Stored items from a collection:

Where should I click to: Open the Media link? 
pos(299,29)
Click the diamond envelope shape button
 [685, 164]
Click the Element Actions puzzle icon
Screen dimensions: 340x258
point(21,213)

[Problem]:
Keeping each word as it stands, transcribe every entry.

[Answer space]:
Where should I click to: Open the Media link? 
pos(299,29)
Click the diamond envelope shape button
 [685, 164]
Click the Element Actions puzzle icon
Screen dimensions: 340x258
point(21,213)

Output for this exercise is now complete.